Building the Digital Collection

The motion pictures chosen for digitization in America at Work, America at Leisure: Motion Pictures from 1894-1915 are all black-and-white and silent, and are taken from the Paper Print Collection and the George Kleine Collection in the Motion Picture, Broadcasting and Recorded Sound Division. (More information about these collections can be found in About the Collection.)
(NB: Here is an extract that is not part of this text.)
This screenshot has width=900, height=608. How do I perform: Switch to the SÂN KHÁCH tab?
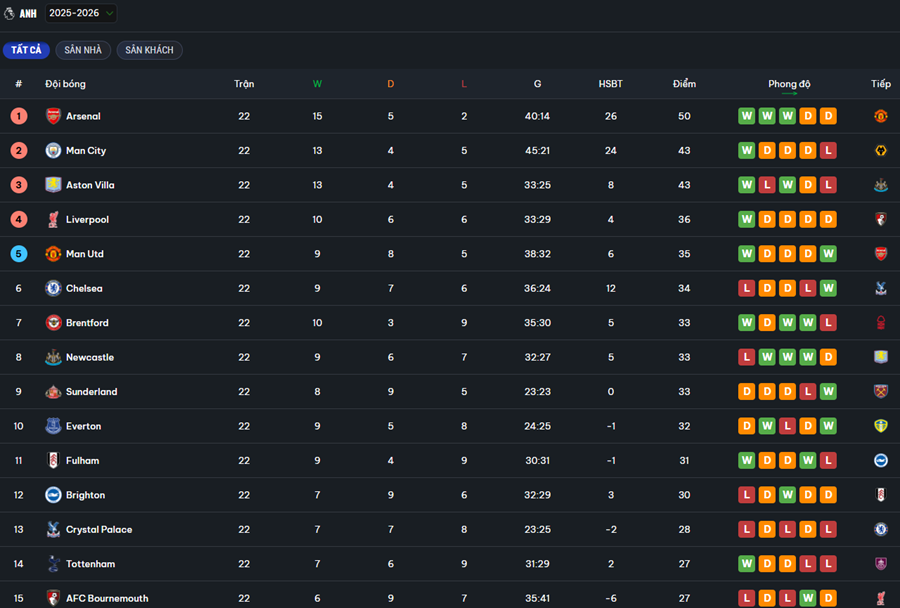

The films taken from the Library's Paper Print Collection were deposited for copyright from 1894 to 1912. These films were printed on paper as positive pictures frame by frame. In recent years, in order to serve the goals of access and preservation, the Library of Congress has copied the paper rolls onto 35mm motion picture negative film at its laboratory in Dayton, Ohio. A positive film print is made from the 35mm negative and this is transferred to Betacam SP videotape to produce the master for digitization. In order to present an authentic record of the paper prints as artifacts, some of the edging and perforations evident on the originals have been left in the digital frame. Likewise, original labels, titles, and other tagging documentation found on the paper print itself have been retained, as well as other imperfections from the original.
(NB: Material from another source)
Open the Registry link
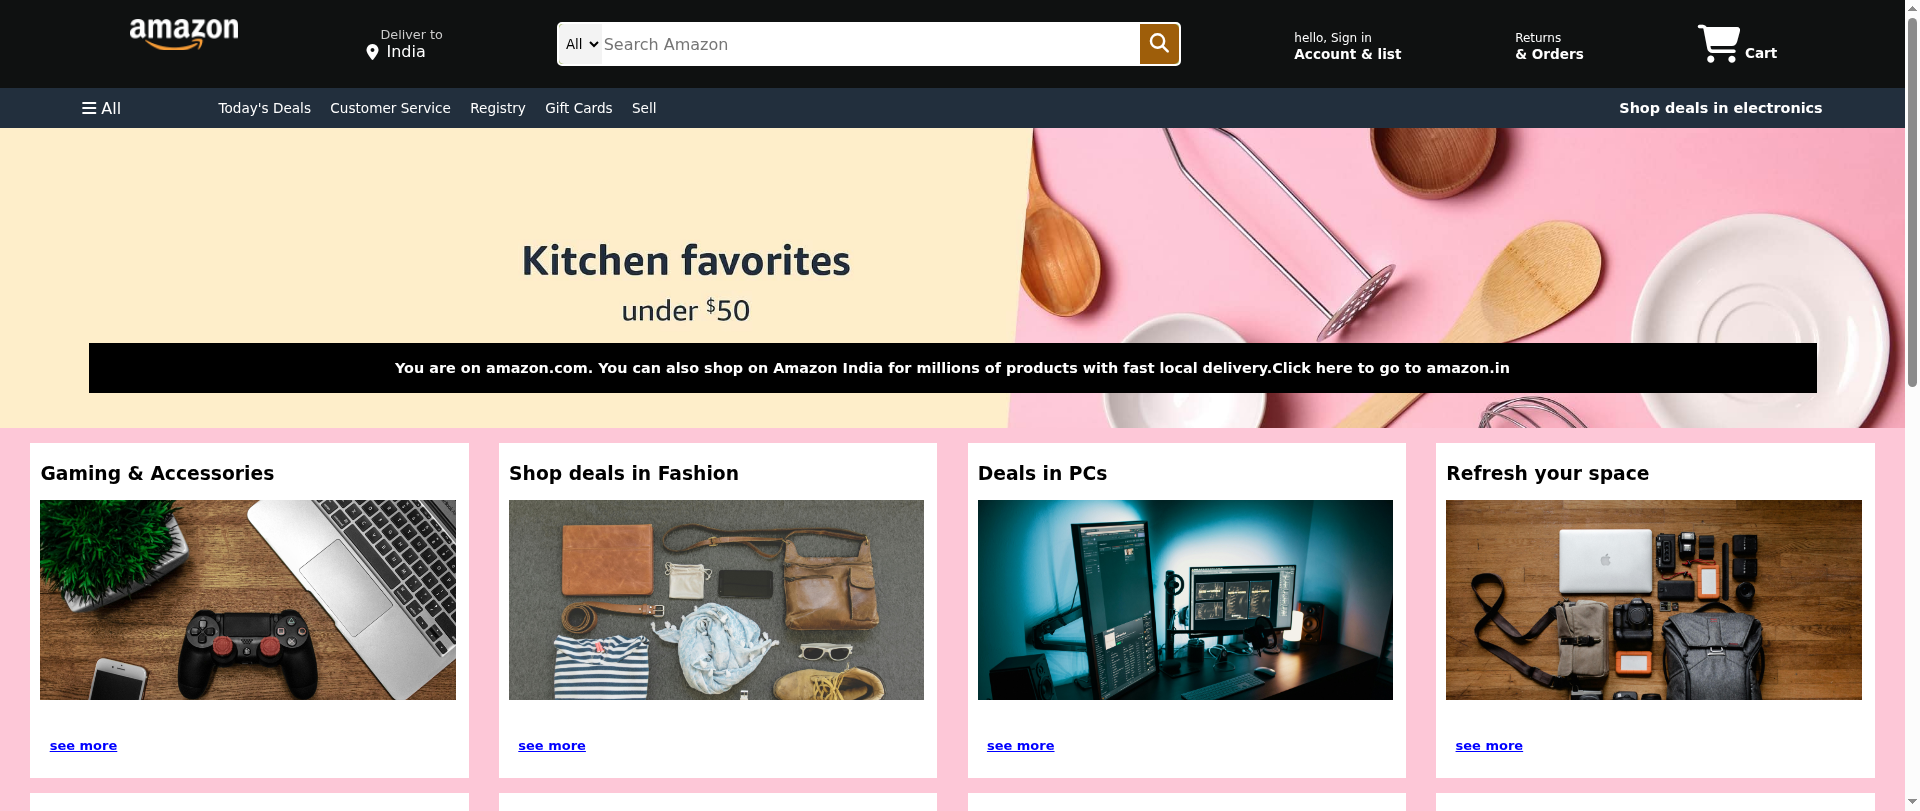Viewport: 1920px width, 811px height. click(497, 108)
The original films in the George Kleine Collection are in either 35mm or 16mm format.

The selected films are copied to Betacam SP videotape at Roland House in Arlington, Virginia. The original motion pictures were shot at varying frame rates; therefore, in the video mastering process, the playback speeds are adjusted to present the appearance of natural motion to the greatest degree possible. Main title frames for each film are added during the editing process.
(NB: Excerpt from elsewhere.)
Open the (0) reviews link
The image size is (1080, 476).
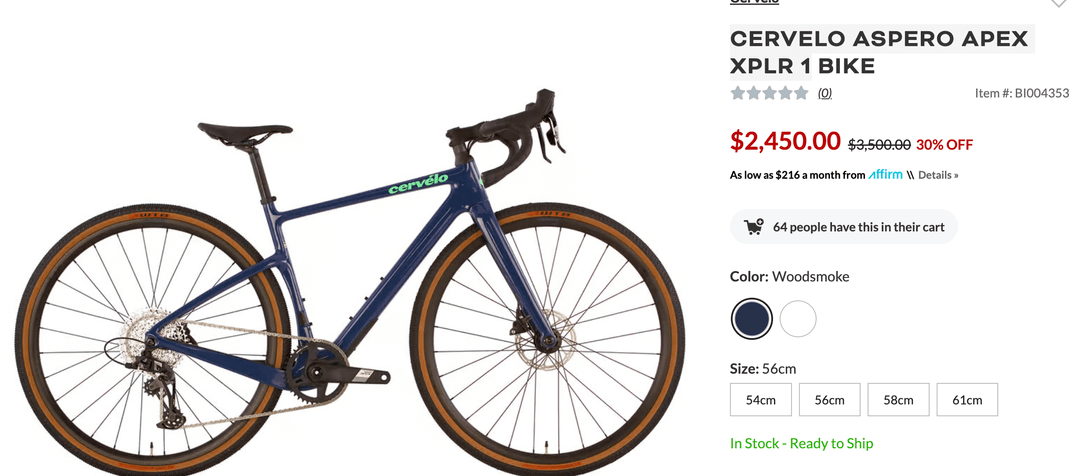point(824,93)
Digitization of the films on videotape is performed at Bell Atlantic in Reston, Virginia. MPEG, QuickTime, and RealMedia digital versions of the films are available on the American Memory Web site. The MPEG and QuickTime versions of titles with running times greater than four minutes have been divided into segments to reduce the file sizes to 40MB or less. A typical 28.8 Internet connection achieves a theoretical maximum download rate of approximately 3.5 KB/sec (210 K/min) under ideal conditions. Therefore, a file of 40 MB would take approximately 190 minutes (3 hours, 10 minutes) in optimal conditions and possibly much longer than that (up to two to three times longer depending on Internet traffic load).